● PASSAGE SHOWN:

The addition operator has less freedom of selection of mapping than the exclusive-or operator The multiplication operator has mapping selection freedom similar to that of the addition operator Mappings must be randomly selected from a suitable set, the key and data must be mapped accordingly, the lookup tables must be generated and the cipher must be executed

The overhead here is a number of lookup tables of 65536 16-bιt words each, storage of information identifying the mappings applied to the key, and the processing overhead of about twice as many lookups as there are operations performed

In the typical modern-day personal computer, these resources are readily available As this example shows, many existing applications may easily be secured against most DPA attacks using this technique DPA using covertly intercepted electromagnetic radiation from a computer executing a cryptographic process is readily made impractical using this approach It must be borne in mind that where a large amount of data is to be processed, the data mapping should be updated at intervals in the process.

Example 3: Making the DES cipher DPA-resistant

The Data Encryption Standard (DES) cipher is widely used, and although its 56-bit key length makes it vulnerable to exhaustive-search attacks, still finds wide application. It is also used in more secure variants such as Triple Data Encryption Algorithm (TDEA, more commonly known as triple-DES) and DESX (a cipher derived from DES). It is thus appropriate to consider the application of this invention to DES.

DES was not designed with DPA in mind. As is often the case, measures that are intended to increase the cryptographic strength in have reduced the compatibility of mappings that may be economically used for subsequent operations. Three significant operations are used in DES - modulo-2 addition (exclusive-or), expansion (much like a permutation, except that some or all of the input bits are duplicated) and eight 6-to-4-bit lookup tables (termed S or selection functions). Shifts, bit-permutations (re-ordering) and register interchanges are ignored in this discussion, since the mapping selections applied to each bit are simply tracked (assuming the signals are kept isolated) without having to treat these as distinct operations with the chosen mapping strategy. The replacement of unmodified bit-movements by modified bit movements including tracking of the mapping selection is illustrated in 90.

● SHORT PROBLEM: Return everything from "The overhead here" down to "in the process." in the passage on DPA-resistant ciphers above, copied word for word.

● LISTING:

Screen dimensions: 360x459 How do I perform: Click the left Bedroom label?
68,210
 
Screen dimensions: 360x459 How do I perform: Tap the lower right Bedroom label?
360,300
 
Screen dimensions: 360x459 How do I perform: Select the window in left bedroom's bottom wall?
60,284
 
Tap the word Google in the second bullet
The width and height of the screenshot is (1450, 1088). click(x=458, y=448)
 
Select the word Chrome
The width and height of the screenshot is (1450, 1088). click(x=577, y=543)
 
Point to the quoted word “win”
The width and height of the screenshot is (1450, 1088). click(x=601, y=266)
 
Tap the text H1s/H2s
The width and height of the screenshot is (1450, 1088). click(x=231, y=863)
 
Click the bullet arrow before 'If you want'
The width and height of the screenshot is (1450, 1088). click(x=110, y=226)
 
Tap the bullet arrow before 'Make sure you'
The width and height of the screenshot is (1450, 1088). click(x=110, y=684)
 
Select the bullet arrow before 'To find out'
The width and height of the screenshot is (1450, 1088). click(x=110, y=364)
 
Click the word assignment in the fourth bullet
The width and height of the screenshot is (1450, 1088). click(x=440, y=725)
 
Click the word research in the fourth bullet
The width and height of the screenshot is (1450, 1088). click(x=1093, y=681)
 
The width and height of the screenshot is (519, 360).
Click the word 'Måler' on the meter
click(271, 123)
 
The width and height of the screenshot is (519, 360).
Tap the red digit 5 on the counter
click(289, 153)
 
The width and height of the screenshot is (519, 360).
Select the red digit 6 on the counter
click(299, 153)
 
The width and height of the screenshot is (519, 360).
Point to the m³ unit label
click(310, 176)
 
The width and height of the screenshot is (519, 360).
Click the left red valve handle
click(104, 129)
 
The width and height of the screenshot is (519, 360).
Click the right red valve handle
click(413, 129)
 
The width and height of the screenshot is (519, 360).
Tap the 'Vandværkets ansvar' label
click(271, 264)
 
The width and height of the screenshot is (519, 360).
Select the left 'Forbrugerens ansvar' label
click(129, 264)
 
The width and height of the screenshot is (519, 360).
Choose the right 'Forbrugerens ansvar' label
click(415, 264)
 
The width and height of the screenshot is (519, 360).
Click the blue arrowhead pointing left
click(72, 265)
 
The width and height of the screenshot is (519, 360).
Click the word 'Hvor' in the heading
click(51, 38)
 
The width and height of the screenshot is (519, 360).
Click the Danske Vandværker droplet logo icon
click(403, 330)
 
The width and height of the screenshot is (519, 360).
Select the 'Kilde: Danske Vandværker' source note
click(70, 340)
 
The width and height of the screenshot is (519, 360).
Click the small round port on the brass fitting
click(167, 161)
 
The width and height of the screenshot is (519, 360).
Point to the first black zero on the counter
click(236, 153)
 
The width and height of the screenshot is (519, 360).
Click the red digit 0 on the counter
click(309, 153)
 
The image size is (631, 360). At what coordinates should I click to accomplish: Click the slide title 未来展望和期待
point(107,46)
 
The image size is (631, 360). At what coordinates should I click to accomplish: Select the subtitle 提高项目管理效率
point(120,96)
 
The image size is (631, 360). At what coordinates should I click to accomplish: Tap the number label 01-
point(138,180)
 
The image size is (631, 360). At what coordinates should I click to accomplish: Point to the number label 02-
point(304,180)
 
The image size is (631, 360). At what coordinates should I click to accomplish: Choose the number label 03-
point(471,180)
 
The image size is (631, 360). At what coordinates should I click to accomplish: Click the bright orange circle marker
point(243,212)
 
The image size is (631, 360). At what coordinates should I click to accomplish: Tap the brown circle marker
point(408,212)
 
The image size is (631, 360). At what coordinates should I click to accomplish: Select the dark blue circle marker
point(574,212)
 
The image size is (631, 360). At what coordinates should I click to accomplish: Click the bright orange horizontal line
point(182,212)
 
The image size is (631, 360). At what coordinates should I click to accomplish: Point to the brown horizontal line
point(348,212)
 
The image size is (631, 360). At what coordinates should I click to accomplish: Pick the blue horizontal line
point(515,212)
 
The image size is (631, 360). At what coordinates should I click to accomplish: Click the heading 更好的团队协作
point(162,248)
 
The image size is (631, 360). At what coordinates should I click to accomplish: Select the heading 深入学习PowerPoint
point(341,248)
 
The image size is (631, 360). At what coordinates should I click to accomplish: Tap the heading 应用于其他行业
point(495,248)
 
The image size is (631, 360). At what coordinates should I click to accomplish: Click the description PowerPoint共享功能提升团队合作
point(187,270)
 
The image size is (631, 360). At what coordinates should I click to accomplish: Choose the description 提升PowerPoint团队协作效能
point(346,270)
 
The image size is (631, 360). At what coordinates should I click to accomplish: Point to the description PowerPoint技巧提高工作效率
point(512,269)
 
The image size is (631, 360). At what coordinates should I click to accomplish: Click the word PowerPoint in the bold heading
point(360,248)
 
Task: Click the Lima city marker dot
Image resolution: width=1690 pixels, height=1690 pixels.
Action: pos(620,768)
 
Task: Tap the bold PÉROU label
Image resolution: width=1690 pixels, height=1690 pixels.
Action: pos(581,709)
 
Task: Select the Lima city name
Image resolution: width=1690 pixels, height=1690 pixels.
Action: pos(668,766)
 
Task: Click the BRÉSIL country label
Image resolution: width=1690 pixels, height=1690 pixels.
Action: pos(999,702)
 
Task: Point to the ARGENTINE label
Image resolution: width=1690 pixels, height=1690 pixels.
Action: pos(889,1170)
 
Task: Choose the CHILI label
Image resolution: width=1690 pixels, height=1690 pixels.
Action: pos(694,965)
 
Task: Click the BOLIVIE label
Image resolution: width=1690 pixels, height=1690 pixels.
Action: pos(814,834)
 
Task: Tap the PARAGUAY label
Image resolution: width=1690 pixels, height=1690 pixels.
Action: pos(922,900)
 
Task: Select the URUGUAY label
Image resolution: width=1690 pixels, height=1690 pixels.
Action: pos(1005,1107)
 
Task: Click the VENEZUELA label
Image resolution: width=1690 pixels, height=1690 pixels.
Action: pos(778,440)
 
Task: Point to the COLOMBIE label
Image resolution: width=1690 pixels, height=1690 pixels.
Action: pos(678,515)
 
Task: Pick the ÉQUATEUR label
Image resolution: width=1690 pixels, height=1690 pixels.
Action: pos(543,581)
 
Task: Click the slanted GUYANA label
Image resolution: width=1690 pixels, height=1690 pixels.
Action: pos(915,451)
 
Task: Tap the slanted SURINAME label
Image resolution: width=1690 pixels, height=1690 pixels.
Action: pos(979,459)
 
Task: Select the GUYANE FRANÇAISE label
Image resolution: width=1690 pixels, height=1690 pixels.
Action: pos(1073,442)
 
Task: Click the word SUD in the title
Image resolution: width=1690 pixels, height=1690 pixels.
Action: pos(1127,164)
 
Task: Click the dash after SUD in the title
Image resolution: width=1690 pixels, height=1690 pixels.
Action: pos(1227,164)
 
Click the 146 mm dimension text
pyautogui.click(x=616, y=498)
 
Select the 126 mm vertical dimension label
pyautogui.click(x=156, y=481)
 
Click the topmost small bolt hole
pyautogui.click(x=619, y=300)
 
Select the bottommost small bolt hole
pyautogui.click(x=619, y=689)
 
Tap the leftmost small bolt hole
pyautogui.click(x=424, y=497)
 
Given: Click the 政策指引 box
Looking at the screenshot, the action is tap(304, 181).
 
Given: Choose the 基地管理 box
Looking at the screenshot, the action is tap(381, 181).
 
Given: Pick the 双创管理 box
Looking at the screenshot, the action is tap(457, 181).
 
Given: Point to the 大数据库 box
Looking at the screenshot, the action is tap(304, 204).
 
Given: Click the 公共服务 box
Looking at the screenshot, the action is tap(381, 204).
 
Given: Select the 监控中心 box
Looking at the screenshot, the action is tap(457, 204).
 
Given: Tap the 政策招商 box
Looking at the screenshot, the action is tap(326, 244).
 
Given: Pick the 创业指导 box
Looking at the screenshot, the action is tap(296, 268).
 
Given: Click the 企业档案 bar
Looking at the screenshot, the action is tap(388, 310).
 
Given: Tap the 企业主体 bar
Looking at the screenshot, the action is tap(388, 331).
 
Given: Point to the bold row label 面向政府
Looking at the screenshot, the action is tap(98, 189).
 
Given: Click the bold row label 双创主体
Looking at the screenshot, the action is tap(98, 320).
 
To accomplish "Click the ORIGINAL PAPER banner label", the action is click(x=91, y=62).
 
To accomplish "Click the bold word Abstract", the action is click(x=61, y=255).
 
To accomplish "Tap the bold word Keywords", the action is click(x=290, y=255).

● EXERCISE OUTPUT:
The overhead here is a number of lookup tables of 65536 16-bιt words each, storage of information identifying the mappings applied to the key, and the processing overhead of about twice as many lookups as there are operations performed

In the typical modern-day personal computer, these resources are readily available As this example shows, many existing applications may easily be secured against most DPA attacks using this technique DPA using covertly intercepted electromagnetic radiation from a computer executing a cryptographic process is readily made impractical using this approach It must be borne in mind that where a large amount of data is to be processed, the data mapping should be updated at intervals in the process.